Esiste una differenza sostanziale fra la cultura della luce e quella delle tenebre, fra la cultura della vita e quella della morte. E Israele ne è la prova. “Noi che la morte l’abbiamo già uccisa”, scritto da Bruno Dardani, fra le nostre penne abituali, e pubblicato da Guerini editore, è un libro anomalo, frutto di un mix di esperienze professionali e personali, ma anche di verità storiche in un’area in cui la propaganda e il politically correct diventato oggi patrimonio di una presunta intellighenza di sinistra dà il peggio di se.
“Noi che la morte l’abbiamo già uccisa” è la frase pronunciata nel modo più naturale possibile da un superstite dei campi di sterminio, ma è anche una bandiera sventolata in faccia a chi sceglie di stare da parte dei terroristi e che preferisce cancellare anche solo le tracce del massacro del 7 ottobre attribuendo genocidio a chi genocidio ha subito.

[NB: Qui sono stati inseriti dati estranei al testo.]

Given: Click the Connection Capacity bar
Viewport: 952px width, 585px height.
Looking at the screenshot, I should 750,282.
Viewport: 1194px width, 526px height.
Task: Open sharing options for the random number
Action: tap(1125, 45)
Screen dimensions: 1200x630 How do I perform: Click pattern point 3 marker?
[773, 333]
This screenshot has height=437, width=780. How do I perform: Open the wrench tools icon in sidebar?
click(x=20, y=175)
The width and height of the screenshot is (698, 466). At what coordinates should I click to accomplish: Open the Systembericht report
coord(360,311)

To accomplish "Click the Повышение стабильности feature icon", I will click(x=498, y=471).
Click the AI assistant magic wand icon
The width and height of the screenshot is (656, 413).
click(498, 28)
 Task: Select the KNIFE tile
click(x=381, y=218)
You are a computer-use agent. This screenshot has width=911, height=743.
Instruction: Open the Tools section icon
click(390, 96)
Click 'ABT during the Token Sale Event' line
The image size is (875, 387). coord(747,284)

Il libro ricerca testimonianze non sospettabili anche sulle radici del “contenzioso” costruito e alimentato ad arte fra israeliani e palestinesi, ma specialmente cerca di accendere le luci su quella che è l’unica democrazia del Medio Oriente, costretta dall’anno della sua nascita sempre e comunque a ingaggiare le sue migliori risorse in guerre di difesa e di contrattacco.
Cerca di rivelare aspetti della società israeliana che volutamente e metodicamente vengono costantemente distorti, primo fra tutti un rispetto della vita che i nuovi fans di Hamas colgono invece nella facce dei terroristi e dei violentatori del 7 di ottobre.
Il libro cerca di essere un puzzle di verità storiche che sono state distorte e di testimonianze sul campo su un Paese ma anche su un popolo che sempre di più ha la percezione che solo in Israele possa sopravvivere alla barbarie e difendere il suo diritto ad esistere.